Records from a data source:

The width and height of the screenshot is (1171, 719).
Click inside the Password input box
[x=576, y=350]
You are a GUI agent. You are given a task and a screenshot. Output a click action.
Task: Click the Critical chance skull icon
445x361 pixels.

## WHAT YOU SHOULD DO
Can you rewrite the part of the listing that begins with the line containing "You are a GUI" and runs through the end of the listing, changing "skull" to "shield" and leaving everything else the same?

## THE COMPLETED TASK
You are a GUI agent. You are given a task and a screenshot. Output a click action.
Task: Click the Critical chance shield icon
445x361 pixels.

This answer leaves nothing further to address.